A smoldering, flameless fire is being blamed for the death of a 63-year-old Las Vegas woman. The fire started on the sofa and produced gases and smoke.
Contact 13 asked Tim Szymanski of Las Vegas Fire & Rescue about how quickly a flameless fire can turn deadly.
"I've gone into homes where the entire couch is just a pile of ashes and nothing in the house burned," said Szymanski.
Using a 50 gallon aquarium, Szymanski placed polyurethane foam and a soldering iron together to demonstrate how a 'flameless fire' can produce deadly smoke in seconds.
Szymanski says polyurethane foam is found in many common household items including sofa cushions, mattresses, pillows, carpeting, and drapes.
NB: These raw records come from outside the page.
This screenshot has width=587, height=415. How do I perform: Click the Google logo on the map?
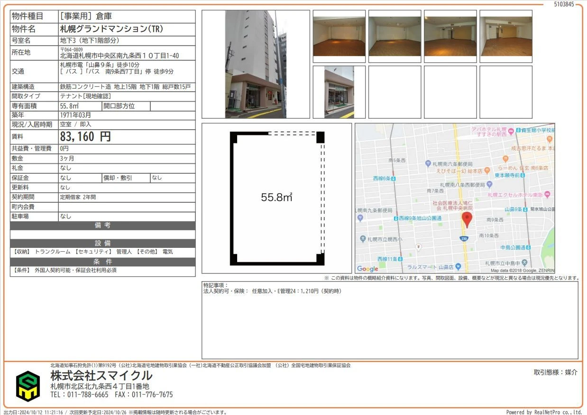[x=367, y=269]
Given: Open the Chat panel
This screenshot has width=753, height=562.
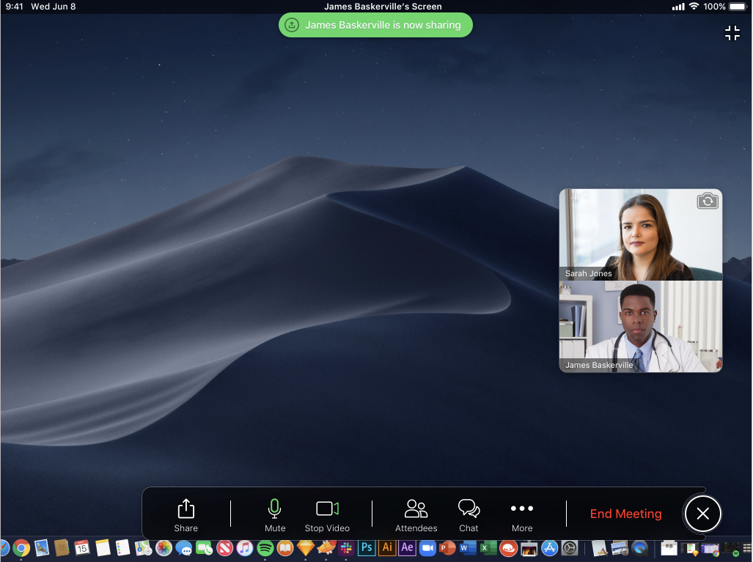Looking at the screenshot, I should [469, 515].
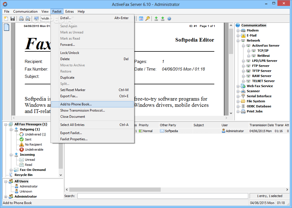
Task: Click the new document toolbar icon
Action: pyautogui.click(x=6, y=19)
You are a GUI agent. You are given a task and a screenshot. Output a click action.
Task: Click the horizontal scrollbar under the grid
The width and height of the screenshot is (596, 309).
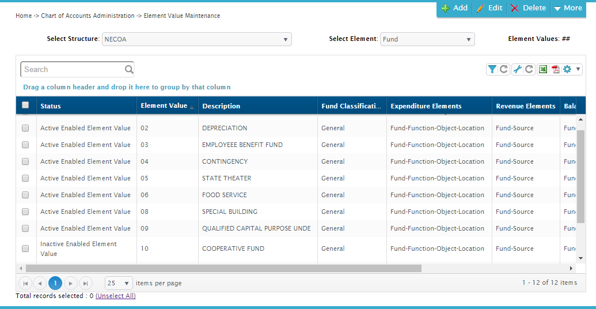pos(223,268)
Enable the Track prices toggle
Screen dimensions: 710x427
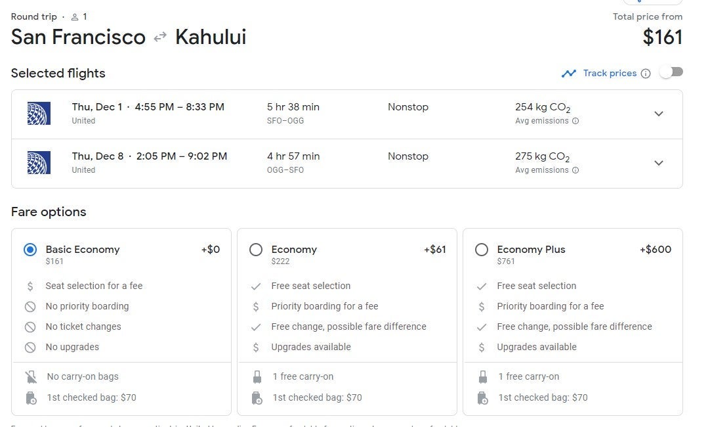coord(671,72)
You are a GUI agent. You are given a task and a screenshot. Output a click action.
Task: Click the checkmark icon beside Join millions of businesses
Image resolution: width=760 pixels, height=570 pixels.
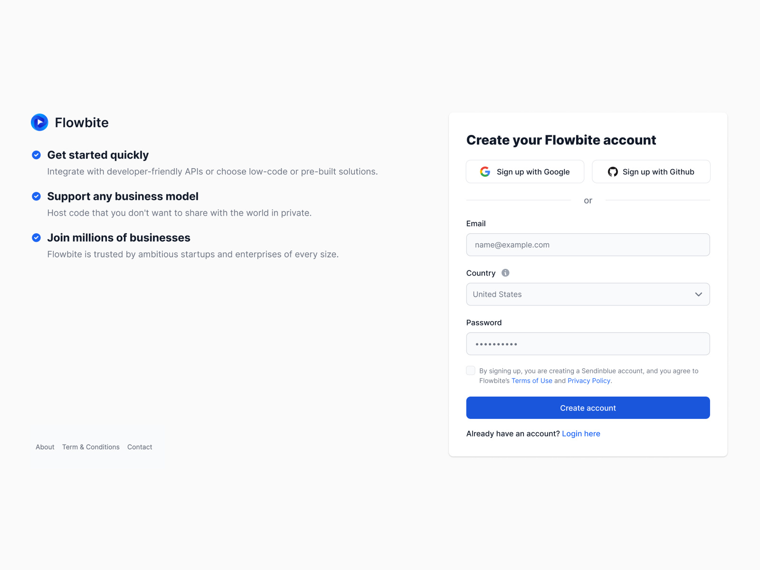click(37, 238)
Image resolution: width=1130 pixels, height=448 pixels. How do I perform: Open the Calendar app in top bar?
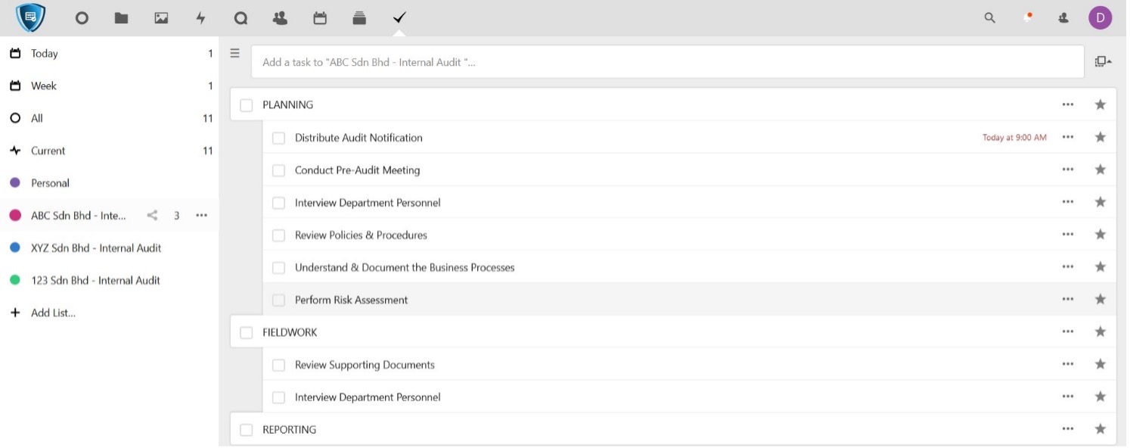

"This is like a cigarette between two cushions inside of a couch," said Szymanski as the soldering iron began to smolder.
The top of the aquarium was covered by a piece of drywall with 3 different smoke detectors attached to simulate a ceiling.
Szymanski says an ionization smoke alarm uses a small amount of radio active material in a chamber inside the alarm. When ions are released from a fast-moving fire, a small reaction occurs within the chamber and activates the alarm, according to Szymanski.
Szymanski adds an ionization smoke alarm is the most common type found in Las Vegas homes.
A photoelectric alarm uses a light beam to monitor for smoke. The alarm sounds when the light beam is broken or deflected by smoke, according to Szymanski.
During the simulated flameless fire test, the photoelectric alarm sounded in approximately 2 minutes.
Contact 13 and Las Vegas Fire and Rescue continued the test of the common ionization alarm but it failed to sound after 10 minutes.
"If you take one breath of [the smoke] you can't take another breath, it chokes you that bad," said Szymanski.
Szymanski recommends installing smoke alarms that are dual sensing photoelectric and ionization for increased protection.
Smoke alarms also have a manufacture date listed on the device and should be replaced every 10 years.
Authorities say Brown suffered smoke inhalation and was discovered by a family member. Investigators believe the flameless fire came from the couch, but it remains unclear what started it.
Contact 13 reached out to Brown's family but they declined an on-camera interview.